_AUFGABENSTELLUNG_
Schreiben Sie die Datensätze Zeile für Zeile unverändert ab, beginnend am Anfang der Datensätze und endend mit der Zeile, die „point(89,22)“ enthält. Beide Grenzen sind einzuschließen.

_DATENSÄTZE ZUR ÜBUNG_
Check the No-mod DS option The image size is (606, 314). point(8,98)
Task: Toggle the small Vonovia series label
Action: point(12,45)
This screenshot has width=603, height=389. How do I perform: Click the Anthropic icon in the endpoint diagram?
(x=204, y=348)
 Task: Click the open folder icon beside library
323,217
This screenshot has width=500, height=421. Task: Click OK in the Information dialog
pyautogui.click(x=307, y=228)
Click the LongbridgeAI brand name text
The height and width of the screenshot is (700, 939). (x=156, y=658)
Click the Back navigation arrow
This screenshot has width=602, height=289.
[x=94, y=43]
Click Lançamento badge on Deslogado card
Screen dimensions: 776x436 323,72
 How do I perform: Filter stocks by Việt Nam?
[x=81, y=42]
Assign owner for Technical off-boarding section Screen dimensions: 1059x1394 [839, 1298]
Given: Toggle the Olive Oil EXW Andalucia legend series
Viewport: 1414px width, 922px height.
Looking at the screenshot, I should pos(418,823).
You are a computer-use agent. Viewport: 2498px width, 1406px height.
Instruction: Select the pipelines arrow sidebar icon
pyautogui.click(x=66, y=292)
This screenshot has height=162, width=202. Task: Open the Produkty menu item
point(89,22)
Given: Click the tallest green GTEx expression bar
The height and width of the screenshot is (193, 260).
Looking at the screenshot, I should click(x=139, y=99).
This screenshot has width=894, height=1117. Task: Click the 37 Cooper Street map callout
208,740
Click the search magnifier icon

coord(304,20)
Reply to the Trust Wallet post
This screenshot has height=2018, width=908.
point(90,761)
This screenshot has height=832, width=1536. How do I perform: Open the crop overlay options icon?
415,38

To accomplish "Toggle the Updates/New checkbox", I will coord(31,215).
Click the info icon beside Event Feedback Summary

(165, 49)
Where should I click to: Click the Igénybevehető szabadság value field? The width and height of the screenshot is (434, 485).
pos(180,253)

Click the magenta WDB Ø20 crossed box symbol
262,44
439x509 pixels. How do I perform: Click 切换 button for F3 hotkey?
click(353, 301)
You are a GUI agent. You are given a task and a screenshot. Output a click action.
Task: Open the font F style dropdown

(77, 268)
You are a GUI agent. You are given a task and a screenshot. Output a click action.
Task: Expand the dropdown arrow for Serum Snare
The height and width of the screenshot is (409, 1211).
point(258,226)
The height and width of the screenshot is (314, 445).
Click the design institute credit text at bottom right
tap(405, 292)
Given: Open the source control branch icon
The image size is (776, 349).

_ERGEBNIS_
Check the No-mod DS option The image size is (606, 314). point(8,98)
Task: Toggle the small Vonovia series label
Action: point(12,45)
This screenshot has width=603, height=389. How do I perform: Click the Anthropic icon in the endpoint diagram?
(x=204, y=348)
 Task: Click the open folder icon beside library
323,217
This screenshot has width=500, height=421. Task: Click OK in the Information dialog
pyautogui.click(x=307, y=228)
Click the LongbridgeAI brand name text
The height and width of the screenshot is (700, 939). (x=156, y=658)
Click the Back navigation arrow
This screenshot has width=602, height=289.
[x=94, y=43]
Click Lançamento badge on Deslogado card
Screen dimensions: 776x436 323,72
 How do I perform: Filter stocks by Việt Nam?
[x=81, y=42]
Assign owner for Technical off-boarding section Screen dimensions: 1059x1394 [839, 1298]
Given: Toggle the Olive Oil EXW Andalucia legend series
Viewport: 1414px width, 922px height.
Looking at the screenshot, I should pos(418,823).
You are a computer-use agent. Viewport: 2498px width, 1406px height.
Instruction: Select the pipelines arrow sidebar icon
pyautogui.click(x=66, y=292)
This screenshot has height=162, width=202. Task: Open the Produkty menu item
point(89,22)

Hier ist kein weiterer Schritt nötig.